Hepimizin bildiği o
meşhur markalı gözlüğün, yer yüzünde bu
kadar yakıştığı bir insan evladı daha yok! Vicdansız adama biri bu kadar cool
olmamasını söylesin lütfen. Fikret’in zaten 3.5 gramlık aklı var o da gidiyor,
bana da sinir geliyor! Peki Ranini’nin yüzyılın tespitini yapması kaç puan?
“Ömer’in random dağıttığı içli bakışları spekülasyonlara yol açmasın diye
gözlük taktırmışlar” hunharca güldüm. Haklıııı, adam herkese aşkından
ölüyormuş gibi bakıyor.
Vay arkadaş, Barış Arduç keşke hastalanmasaydı da bizler de
kanlı geçmişe dönmeseydik. Ne Simurg’muş demekten ben sıkıldım, onlar olayı
abartmaktan sıkılmadılar. Bakın çok yalın şekilde açıklıyorum; “Yıllar önce zor
durumda olan cici bir kardeşe, küçük tatlı kız tarafından hediye verilen arma.”
Bir zahmet bir daha okuyun, okutturun
lütfen. Yani diyorum ki bazen çok basit mantık da yeterli, farklı olsun diye aklınıza gelen 11. fikri
yazıp bizi felç etmeseniz de olur. Olayı o kadar kozmikleştirip anlam
yüklediniz ki Ömer bile bu evrenin işareti deyip Fiko’yu alıp kaçarsa
şaşırmayacağım.
Evet, gelelim en
sevdiğim bölüme, haftalık Fikret Gallo’ya saydırma köşesi. Ey Fikret Gallo! Sen
moda devi ol, artistlik yapacağım diye İstanbul trafiğinde bisikletim vız vız
gez ama yedi yıllık uzatmalı nişanlı kadın tribine gir! “Şimdi biz ne olacağız”

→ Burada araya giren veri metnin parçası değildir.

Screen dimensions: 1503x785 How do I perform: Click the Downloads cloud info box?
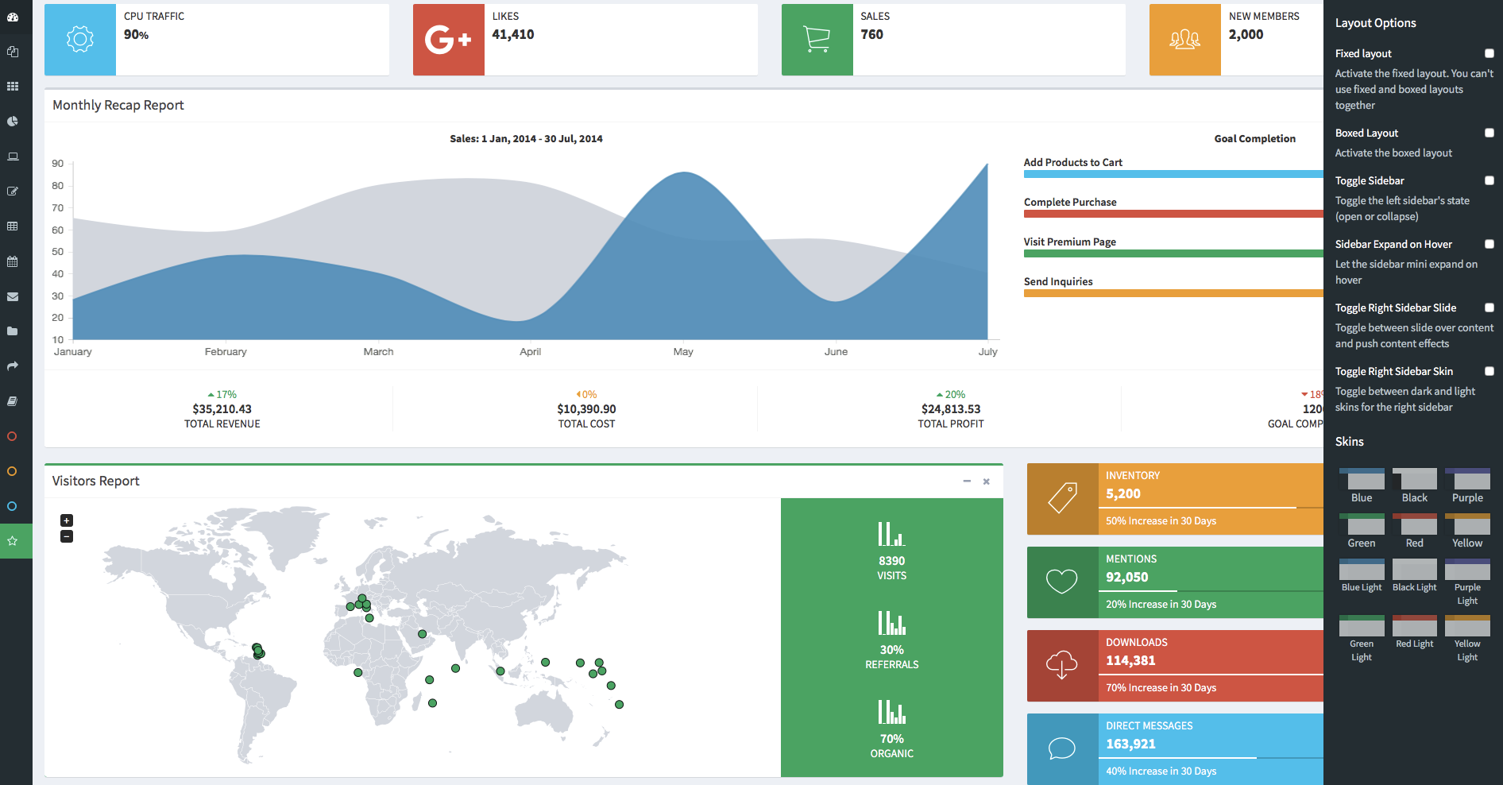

dediği an o coolluk benim için çöp oldu! Çıkarcılık maskesini iyilik meleği
kostümü ile saklayan vicdansız kadın seni! Ayrıca, Gallo’ya iyilik meleği
deyip, kavramın içini boşaltmayalım. İso’ciğim yine doğru noktaya parmak
basarak, “İşler değişirse, söyler” dedi. Getirin şu adamı alnından öpücem
artık, haklı! Fikret iyilik meleği ayağına, oyunu öğrenen Ömer’e çullanacak, demedi demeyin.
Adam damat olmuş gidiyor, sevgilisinin sıkıntısını da biliyorsun, eh be bir dur Fikret’ciğim ya!
Neyse ki Ömer’in tepkisinden sonra rahatladım, Ömüş’ümün Zeki Müren nezaketi
nasıldı ama? “Çok sağ ol Fikret. Biz seninle arkadaşız ve çok mutluyum bu
durumdan.” Yetmiş milyon bu cümlenin ardından derin nefes alıp, “Aferin”
lerimizi gönderdik mi? O halde “Kalbime gömerim o zaman” adlı şarkı benden
Fikret Gallo’ya gelsin, haydi eller havaya Kiralıkçılar!
Bu arada Gallo’nun şu hayatta tek bir doğrusu var, o da
Ömüş’ün kadın ruhundan anlamadığı gerçeği. Bu adamın gerçeklikle olan tüm bağını
kopartmak istiyorum. Hödük müsün be İplikçi? Hayatında tek bir kere yalan
söyleyip işi kotarman gerekiyor, onu da beceremedin tribine girmeyeceğim, çünkü
işine gelince cakur cukur yalan söylersin biliriz! Ama Defne’ye gelince MUŞ!
Ayrıca Sinan’la konuşmasına bakarsak Ömer İplikçi asla uzun dönem ilişkilerin
adamı değil ya da o demir mantığına uymadığı için kadınların hislerine anlam
veremiyor.
Defne ve Ömer ilişkisi sağlamlaşmaya başladı. Aynı tepkileri
vermeler, birbirine benzemeler.. Ayrıca öfkelerini paylaşmayı da öğrendiler,
sırada birbirlerinin karanlık tarafını görmek kaldı. Aşkın gereği bu. Hem
işaretler tamamlanıp, büyük resmi verecek unutmayalım. “Bazı farklar var
yakınlaştırır, bazı farklar var uzaklaştırır.” Sen çok yaşa koca yürekli Sinan.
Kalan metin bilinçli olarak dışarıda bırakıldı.